Baby (7 Monate) von Hund attackiert

Jüngstes Opfer

© privat

Baby (7 Monate) von Hund attackiert

Dritte Hunde-Attacke binnen sechs Tagen auf ein Kind – die blutige Serie geht weiter. Dienstagabend wurde ein erst sieben Monate altes Baby zum Opfer:

Spielzeug
In Scharnstein (Bezirk Gmunden) passte Opa Josef Trausner auf seinen kleinen Enkel Noah auf. Der Bub krabbelte im Esszimmer herum – und schnappte sich dabei ein Spielzeug des Familienhundes Charly. Der sieben Jahre alte Mischlingsrüde galt bisher als kinderlieb. Aber der Griff nach seinem Eigentum machte den Vierbeiner grantig.

Bisswunden
Denn Charly biss zu. Glück für Noah, dass sein Opa (er hielt sich gerade in der Küche auf) nach dem ersten Entsetzensschrei des Kindes sofort zu Hilfe kam und den verärgerten Hund abdrängte. Denn durch das rasche Einschreiten kam Noah mit zwei leicht blutenden Bissstellen und einer Hautabschürfung davon.

Glimpfliches Ende
Die alarmierte Rettung brachte den Buben zum Gemeindearzt, der die Wunden versorgte. Dann durfte Noah wieder nach Haus. Opa Josef wurde als Hundehalter angezeigt. Beißer Charly wird auf Tollwut untersucht, aber als Ersttäter nicht eingeschläfert.

Schwarze Serie
Die beiden anderen Attacken gingen nicht so glimpflich aus.

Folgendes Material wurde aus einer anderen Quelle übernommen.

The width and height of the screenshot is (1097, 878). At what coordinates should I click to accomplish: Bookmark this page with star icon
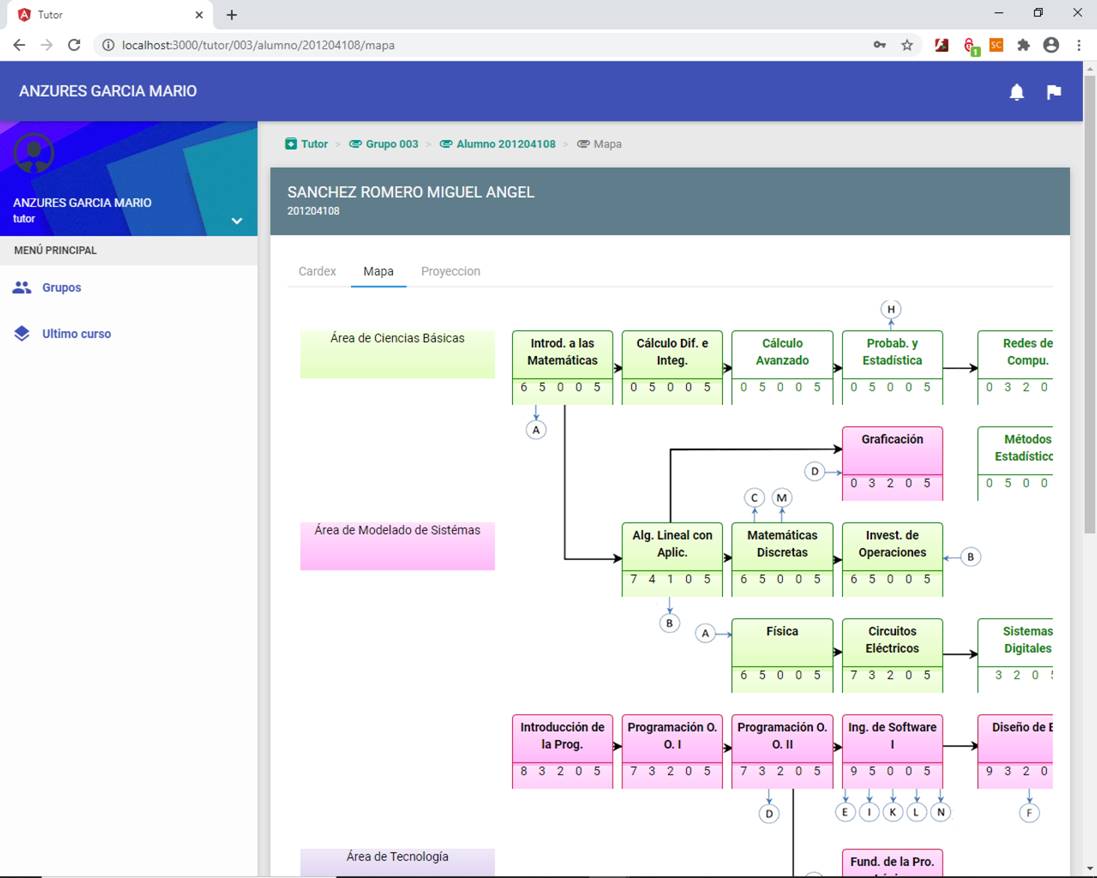tap(907, 45)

Der zweijährige Sebastian, der vergangenen Donnerstag in Ternitz von einem Rottweiler angefallen wurde, ist im Wiener Spital SMZ Ost noch immer Intensivpatient. Die zehnjährige Andrea K. wurde Sonntag in Klagenfurt von einem Sennenhund schwer verletzt. Auch sie ist noch im Spital.